Task to complete: Whichever lines include the word "agent", copy them as they appear in the data.

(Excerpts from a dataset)

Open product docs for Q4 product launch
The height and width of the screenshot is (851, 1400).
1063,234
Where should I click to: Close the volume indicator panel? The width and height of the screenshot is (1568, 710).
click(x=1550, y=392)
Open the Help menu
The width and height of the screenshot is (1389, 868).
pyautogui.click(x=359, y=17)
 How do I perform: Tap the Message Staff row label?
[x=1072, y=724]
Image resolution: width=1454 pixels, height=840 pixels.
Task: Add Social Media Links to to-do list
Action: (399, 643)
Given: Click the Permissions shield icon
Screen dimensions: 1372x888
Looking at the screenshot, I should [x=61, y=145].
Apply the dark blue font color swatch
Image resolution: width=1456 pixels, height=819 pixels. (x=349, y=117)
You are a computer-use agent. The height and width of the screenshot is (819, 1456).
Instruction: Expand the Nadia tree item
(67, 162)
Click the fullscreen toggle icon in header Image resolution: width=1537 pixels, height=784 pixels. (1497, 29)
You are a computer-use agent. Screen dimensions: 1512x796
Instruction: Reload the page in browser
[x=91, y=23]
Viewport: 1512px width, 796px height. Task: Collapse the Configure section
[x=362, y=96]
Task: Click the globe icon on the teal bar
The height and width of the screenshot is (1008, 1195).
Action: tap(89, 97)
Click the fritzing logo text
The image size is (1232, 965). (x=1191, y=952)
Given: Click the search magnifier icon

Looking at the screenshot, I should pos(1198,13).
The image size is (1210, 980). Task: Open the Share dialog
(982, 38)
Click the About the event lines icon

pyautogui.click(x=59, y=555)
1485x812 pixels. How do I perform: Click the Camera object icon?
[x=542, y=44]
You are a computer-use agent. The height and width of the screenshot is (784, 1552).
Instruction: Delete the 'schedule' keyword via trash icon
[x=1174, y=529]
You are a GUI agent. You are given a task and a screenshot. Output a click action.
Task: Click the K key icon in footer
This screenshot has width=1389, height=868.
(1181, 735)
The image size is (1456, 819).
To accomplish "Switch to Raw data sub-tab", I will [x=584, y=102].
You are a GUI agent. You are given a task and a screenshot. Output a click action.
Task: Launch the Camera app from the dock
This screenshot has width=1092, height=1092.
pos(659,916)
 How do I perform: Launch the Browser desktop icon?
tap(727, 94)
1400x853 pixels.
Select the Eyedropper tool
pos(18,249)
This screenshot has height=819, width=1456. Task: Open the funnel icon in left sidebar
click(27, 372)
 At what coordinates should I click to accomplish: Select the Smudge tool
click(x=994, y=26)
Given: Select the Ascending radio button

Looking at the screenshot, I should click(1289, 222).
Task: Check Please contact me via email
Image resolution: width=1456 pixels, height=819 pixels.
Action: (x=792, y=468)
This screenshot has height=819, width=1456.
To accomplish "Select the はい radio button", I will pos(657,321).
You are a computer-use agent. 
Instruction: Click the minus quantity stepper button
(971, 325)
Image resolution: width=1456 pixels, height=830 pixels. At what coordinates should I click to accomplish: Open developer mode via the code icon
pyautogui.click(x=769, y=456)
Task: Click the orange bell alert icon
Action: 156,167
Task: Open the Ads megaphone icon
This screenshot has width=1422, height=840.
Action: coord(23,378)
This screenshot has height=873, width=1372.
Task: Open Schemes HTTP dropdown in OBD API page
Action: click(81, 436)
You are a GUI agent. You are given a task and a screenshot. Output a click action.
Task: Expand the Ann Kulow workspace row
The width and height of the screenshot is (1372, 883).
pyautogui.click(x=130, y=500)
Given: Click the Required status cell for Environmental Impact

Finished task:
You are a computer-use agent. The height and width of the screenshot is (819, 1456).
You are a computer-use agent. Screen dimensions: 1512x796
You are a computer-use agent. The height and width of the screenshot is (784, 1552).
You are a GUI agent. You are given a task and a screenshot. Output a click action.
You are a GUI agent. You are given a task and a screenshot. Output a click action.
You are a computer-use agent. 
You are a GUI agent. You are given a task and a screenshot. Output a click action.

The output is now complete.